Fortunately, management has already given us a range for FCF this year. In today's earnings release, Constellation provided a range of between $1.6 billion and $1.8 billion for the year ending Feb. 28, 2025 (which was higher than last quarter's $1.4 b to $1.5b FCF guidance).

Using a midpoint of $1.7 billion of FCF and analysts' revenue estimates of $10.37 billion this year represents an annualized FCF margin of 16.4%:

    $1.7b / $10.37b = 0.1639 = 16.4%

But that is lower than its 20% FCF margin already achieved YTD (see above), so it seems too low. Moreover, the markets look forward so we should factor in next year's sales estimates of $10.99 billion:

    0.20 x $10.99 billion 2025 sales (year ending 2/28/26) = $2.198 billion

So, let's average these two estimates: $1.7 billion for this fiscal year ending Feb. 28, 2025, and $2.2 billion next year: i.e., $1.95 billion or roughly $2 billion FCF

Next, let's assume that the market would give the stock at least a 5.5% dividend yield were it to pay out 100% of its FCF. (This is because its FCF payout ratio is about one-third and its yield was 1.84% before today, so the inverse of ⅓ is 3 times 1.84% = 5.52%).

Therefore, we can value STZ stock by dividing the FCF estimate by 5.5%:

    $2b / 0.055 = $36.4 billion market cap estimate

That is +7% higher than today's market cap of $34 billion. That implies STZ could be worth $202 per share (1.07 x $189).

Moreover, using next year's FCF estimate of $2.2 billion raises the market cap estimate to $40 billion (i.e., $2.2b/0.055), or 17.6% higher (i.e., $222 per share). On average our price target estimate is $212 per share.

Shorting OTM Puts

One way to play this, setting a lower buy-in target price and also getting paid to wait, is to sell short out-of-the-money (OTM) put options in nearby expiry periods.

For example, look at the Jan. 31 expiration period, which is 21 days to expiry.

The $180 strike price puts have a bid-side premium of $1.95. That means that a short seller who secures $18,000 in cash can enter an order to “Sell to Open” this strike price put option and immediately receive $195.00

As a result, the yield to the cash-secured put seller is 1.0833% for the next 3 weeks: (i.e., $195/ $18,000 = 0.010833).
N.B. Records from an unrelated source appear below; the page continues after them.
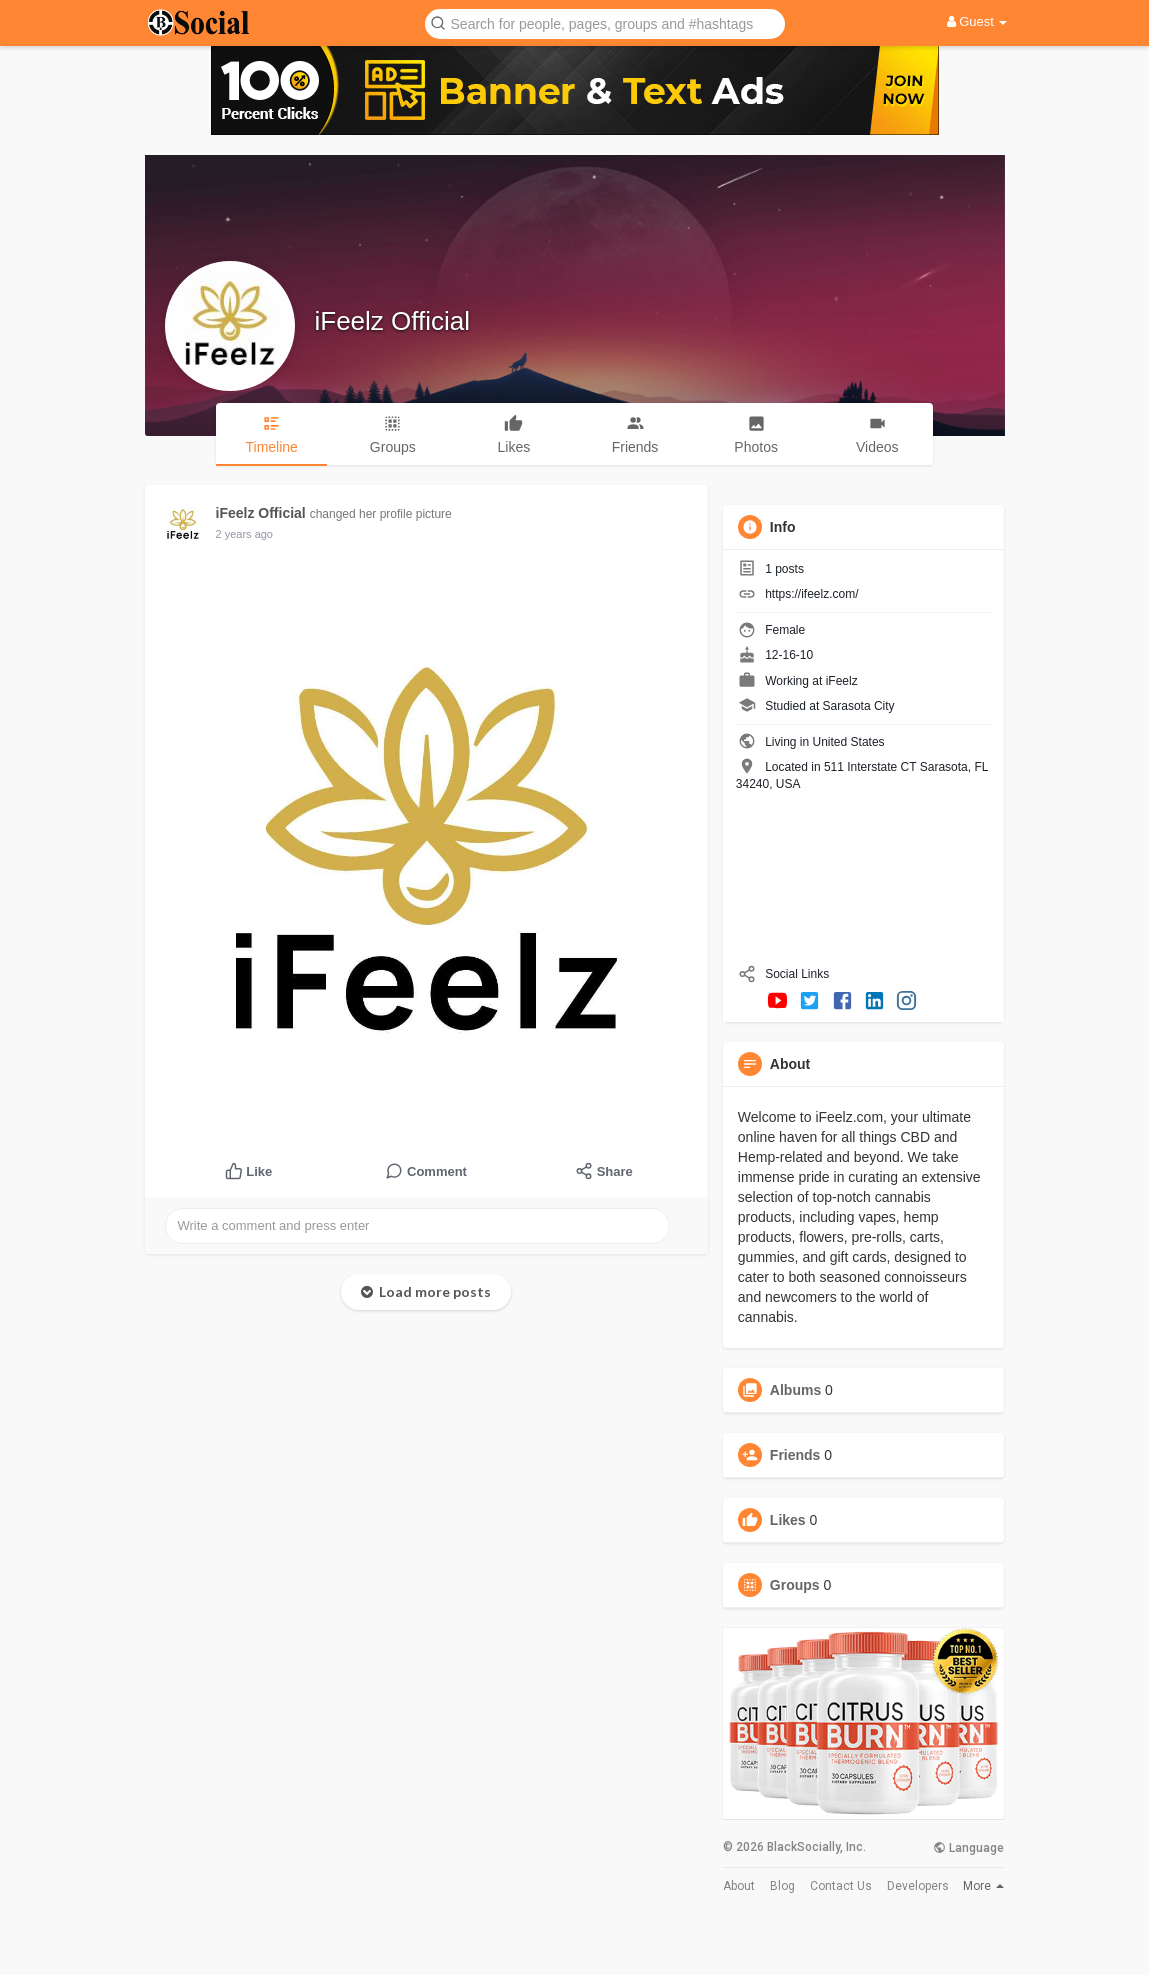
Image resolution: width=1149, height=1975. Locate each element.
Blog (782, 1886)
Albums (795, 1390)
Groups (795, 1585)
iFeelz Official (393, 321)
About (739, 1886)
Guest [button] (977, 21)
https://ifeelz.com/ (811, 594)
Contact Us (841, 1886)
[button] (605, 22)
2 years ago (244, 534)
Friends (795, 1455)
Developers (918, 1886)
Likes (788, 1520)
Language (968, 1848)
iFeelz (842, 681)
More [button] (983, 1886)
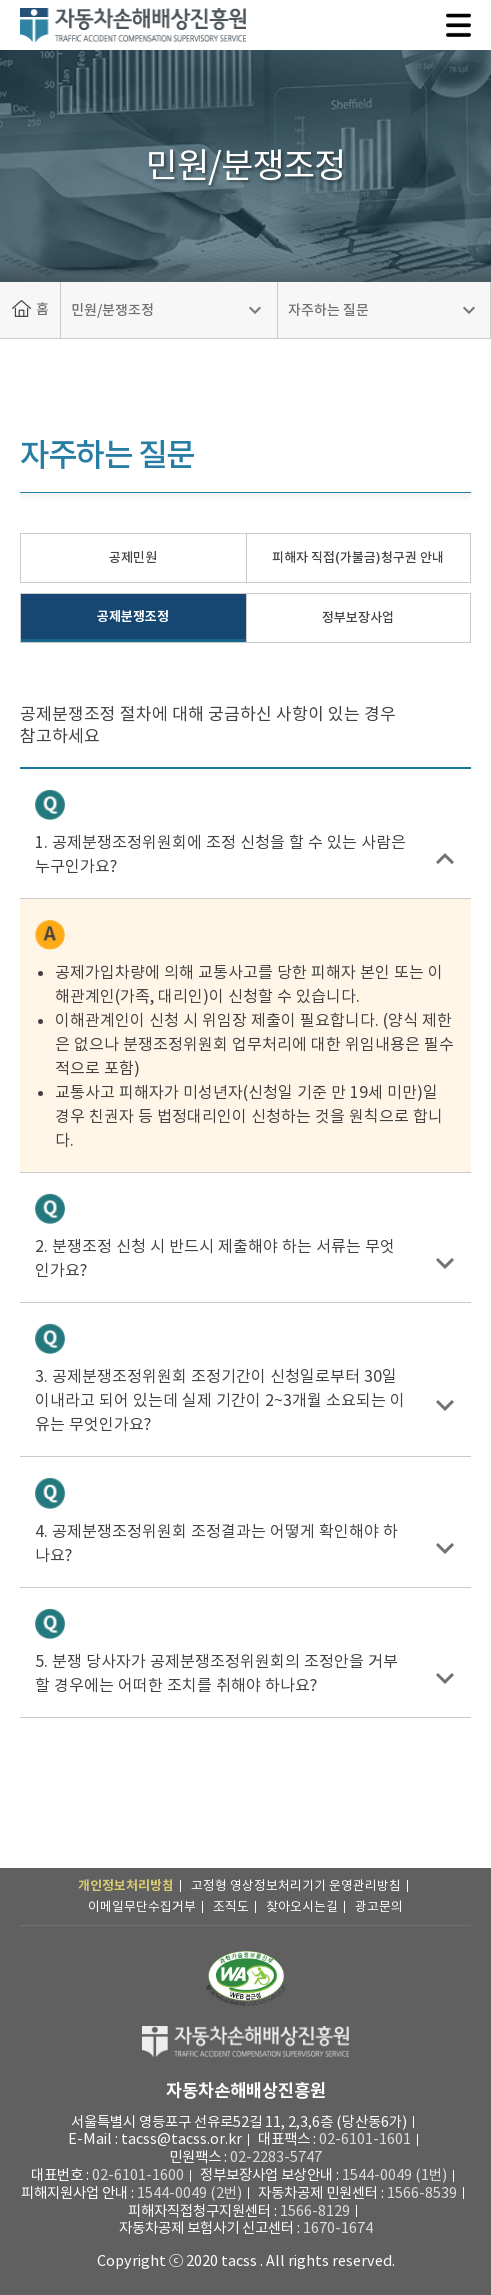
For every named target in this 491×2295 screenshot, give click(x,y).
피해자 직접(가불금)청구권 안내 (358, 557)
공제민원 (133, 557)
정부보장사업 (358, 617)
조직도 (231, 1906)
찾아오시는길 (302, 1906)
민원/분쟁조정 (112, 310)
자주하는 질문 (328, 310)
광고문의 (379, 1906)
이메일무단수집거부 (142, 1906)
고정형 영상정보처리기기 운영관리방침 (296, 1885)
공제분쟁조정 (133, 616)
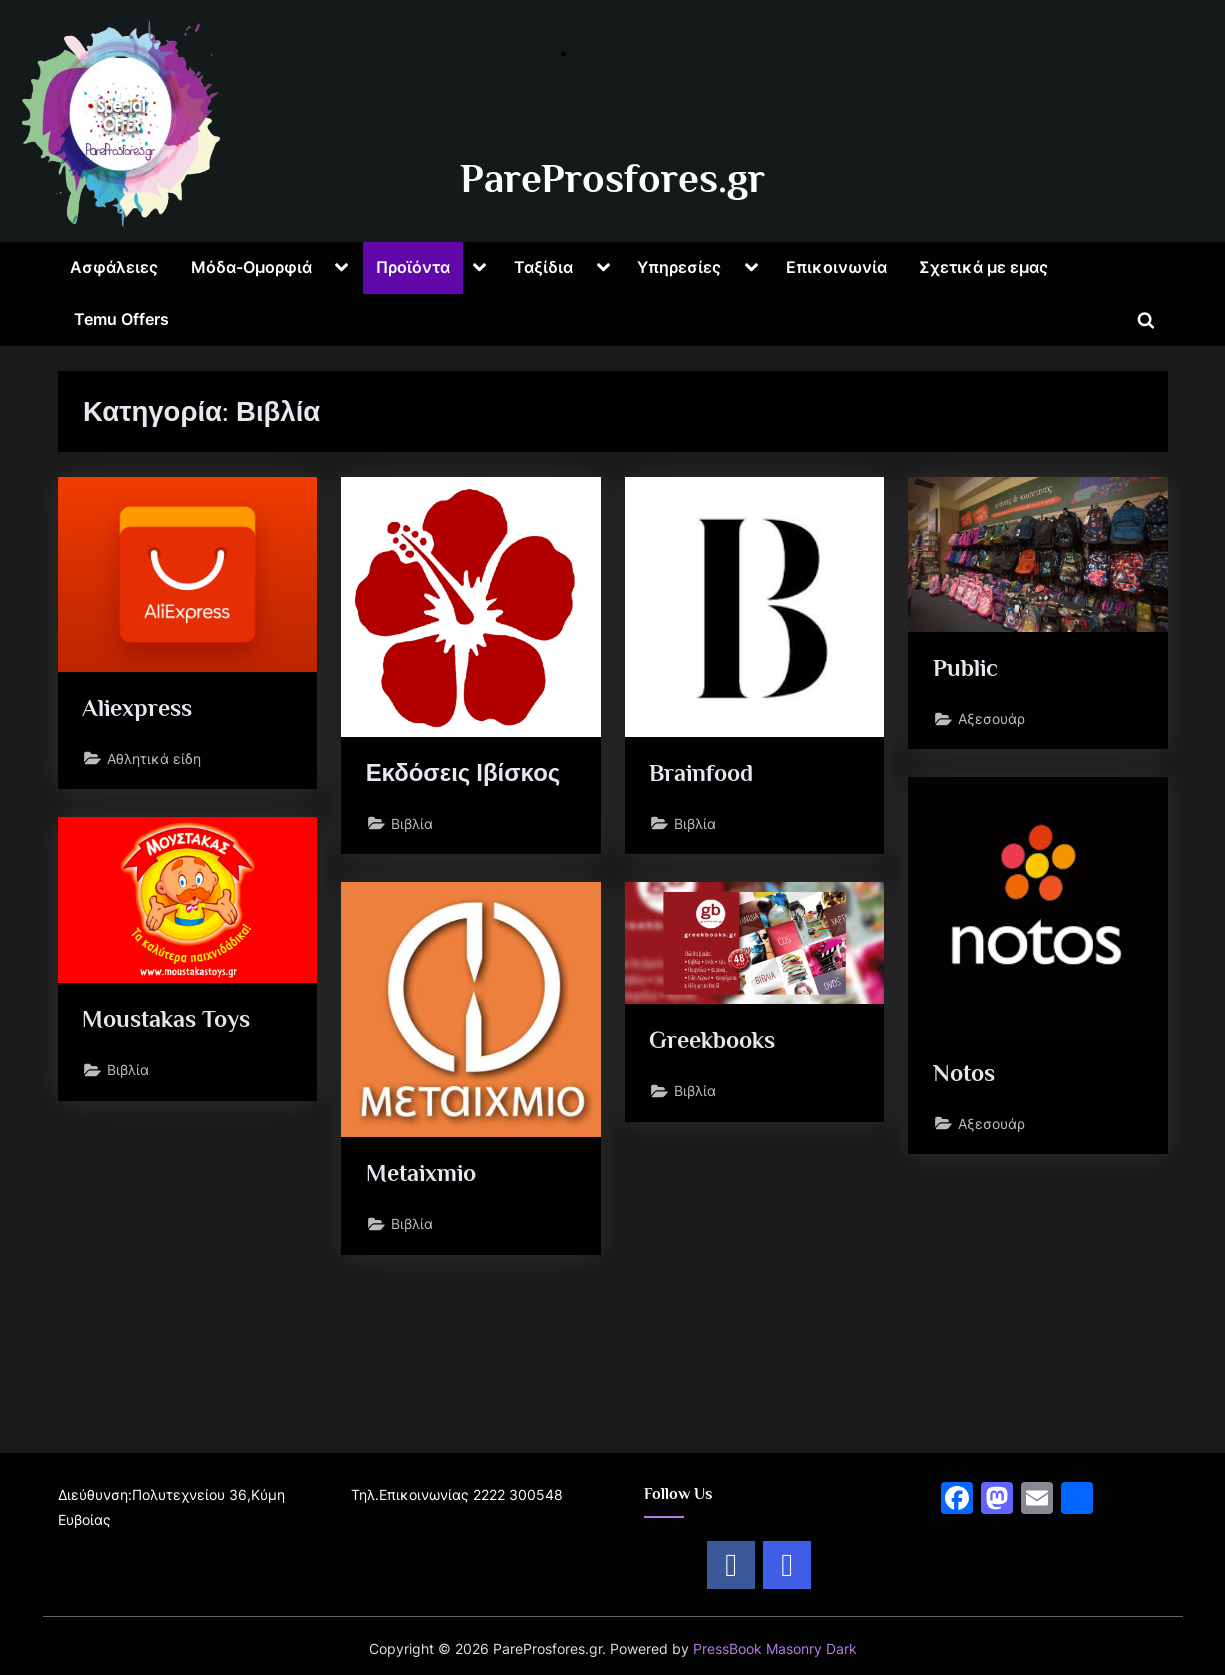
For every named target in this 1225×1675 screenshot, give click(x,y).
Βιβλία (414, 826)
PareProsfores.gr (612, 178)
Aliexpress (140, 708)
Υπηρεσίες (679, 267)
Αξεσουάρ (993, 722)
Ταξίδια (543, 267)
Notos (967, 1073)
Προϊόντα (413, 267)
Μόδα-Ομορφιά (251, 267)
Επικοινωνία (836, 267)
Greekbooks (717, 1041)
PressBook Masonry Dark (775, 1649)
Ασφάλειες (114, 267)
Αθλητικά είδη (156, 761)
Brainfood (704, 773)
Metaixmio (425, 1174)
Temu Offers (121, 319)
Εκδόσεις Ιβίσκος (467, 773)
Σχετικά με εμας (983, 267)
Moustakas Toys (171, 1020)
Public (967, 669)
STX puts expiring Jan. 31 - Barchart - As of Jan. 10, 2025

This is also a cheap way to buy into STZ stock. For example, if it falls to $180 in the next 3 weeks, the investor has net buy-in price of $180-$1.95, or $178.05. That is 4.3% below today's price.

More risk-averse investors can short the $175.00 strike price put options for a lower yield of 0.66% (i.e., $1.15/$175.00 = 0.00657). Moreover, their net buy-in price could potentially be $173.85, or 6.5% below today's price.

The bottom line is that these investors will have an even higher upside potential as well as a higher dividend yield. For example, at $178.05, the investor has an expected return of 11.8% (i.e., $212/$178.05 -01 = 0.1179, or +11.8%). Moreover, their dividend yield would now be 2.269% vs. 2.17% today.

The bottom line is that STZ stock looks cheap today. Value investors may want to sell short cash-secured puts to set a lower buy-in price target and to get paid while waiting.